The violence and divisions of the Civil War in County Kerry were more vicious, bitter and prolonged than anywhere else in Ireland. For generations, the fratricide, murder and executions, and the widespread trauma in Kerry have been synonymous with the worst excesses of the brutality and mayhem which followed the split over the Anglo-Irish Treaty of 1921.
In a newly published analysis of the conflict in his native county, historian and author, Owen O’Shea offers new insights into the misery and mayhem of 1922-23, from the perspectives not only of the combatants who were involved in the fighting but also their families and the wider civilian population. Based on newly researched archive accounts and testimonies, the immense trauma, hardship, poverty, ill-health and psychological scars of the families of those killed and injured is explored for the first time.

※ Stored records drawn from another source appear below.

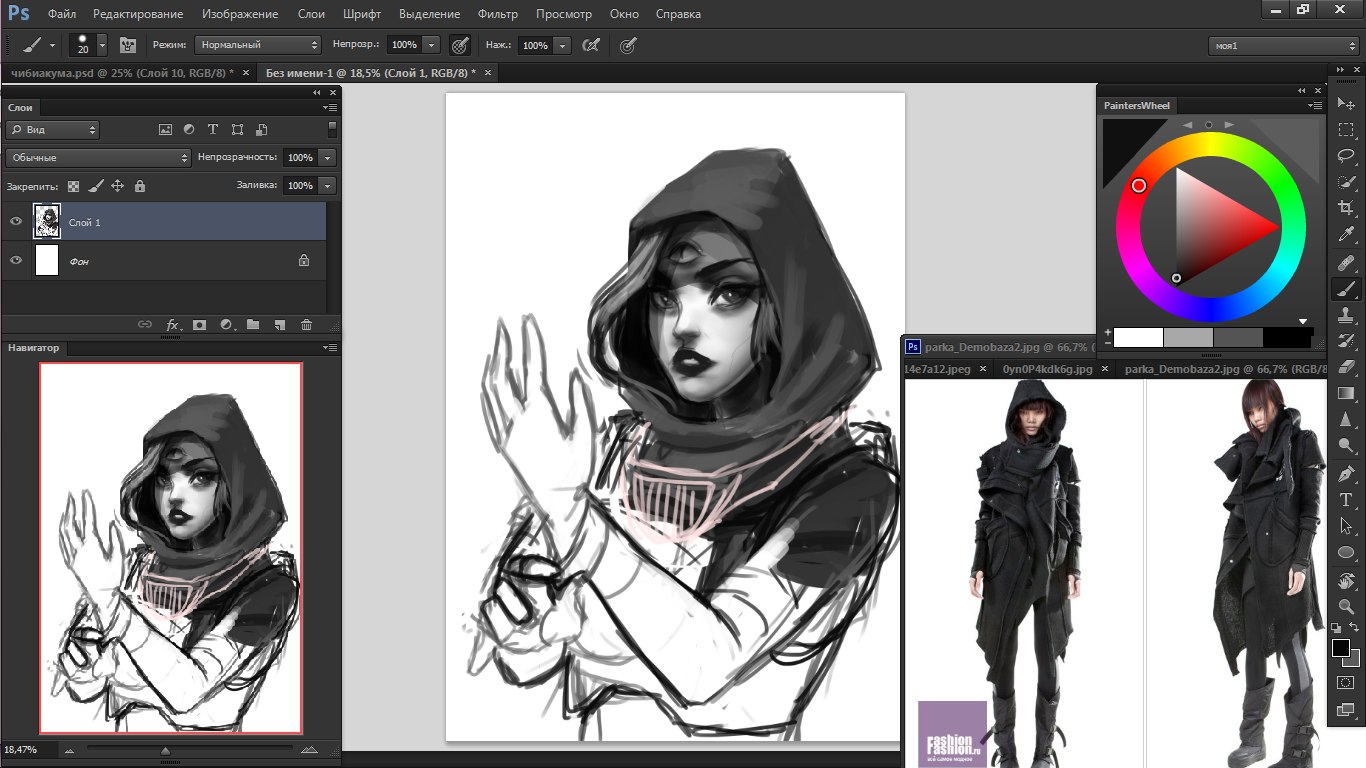Toggle lock transparent pixels checkerboard icon
The height and width of the screenshot is (768, 1366).
tap(73, 186)
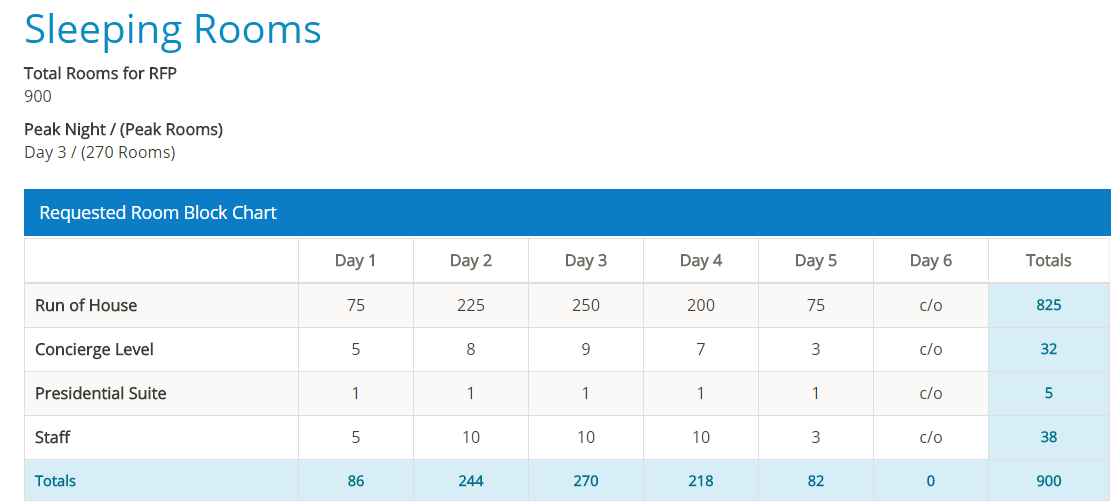Select the Requested Room Block Chart header

click(x=158, y=212)
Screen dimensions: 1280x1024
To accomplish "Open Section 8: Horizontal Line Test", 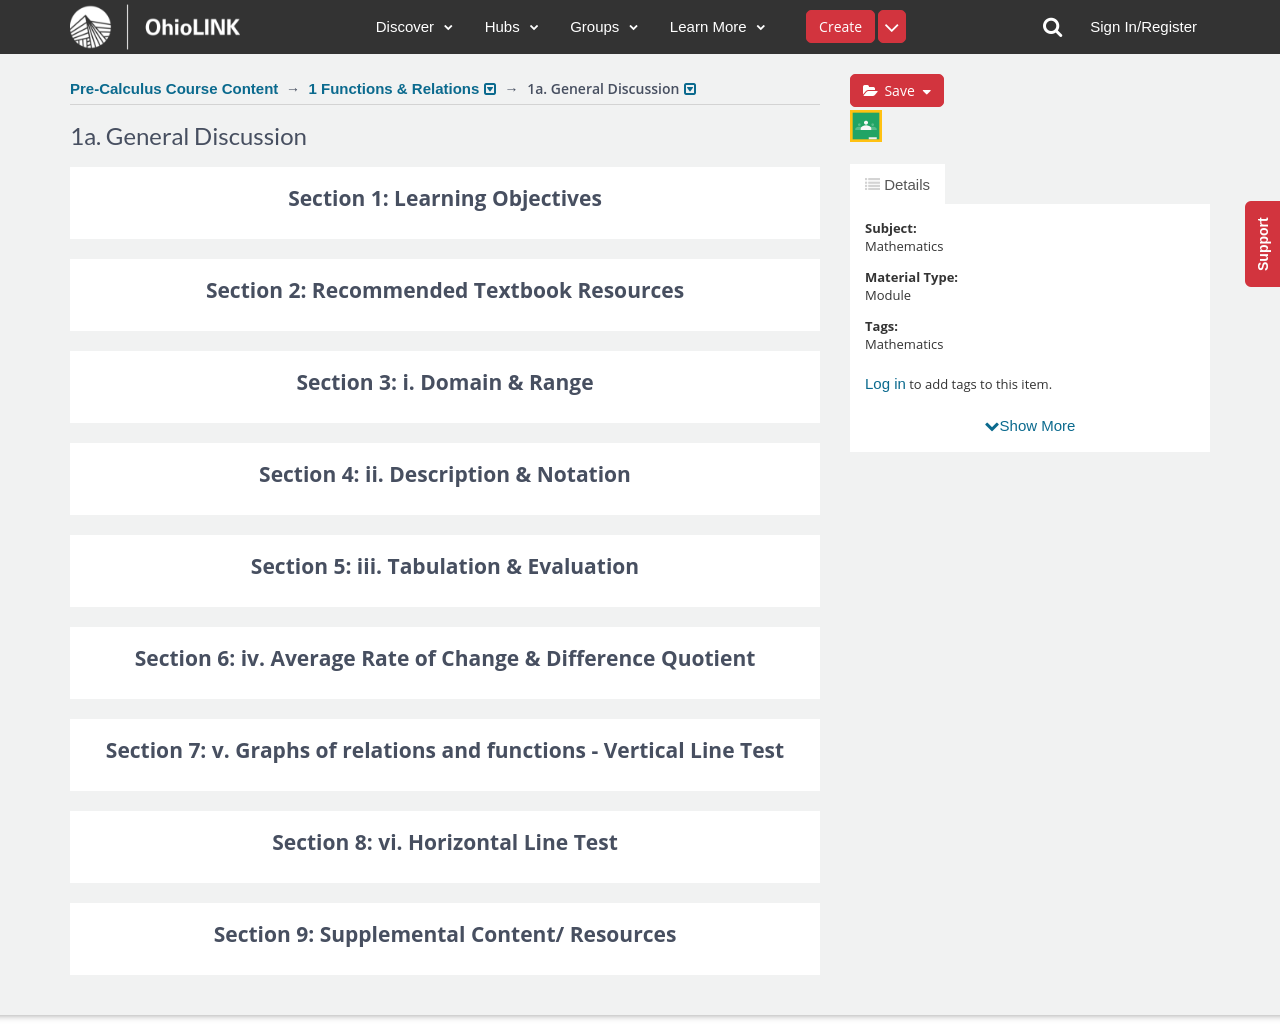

Owen O’Shea, from Milltown, Co Kerry, is an author, historian and researcher with a passionate interest in the history of his own county in particular. He has been writing and researching history for many years and his main areas of interest include politics, elections, the War of Independence and the Civil War and related events in Kerry. A graduate of University College Dublin, where he studied history and politics, Owen is currently a PhD student with the School of History at UCD. His topic, under the supervision of Professor Diarmaid Ferriter, is political culture and communication in Kerry in the decade after the Civil War (1923-1933).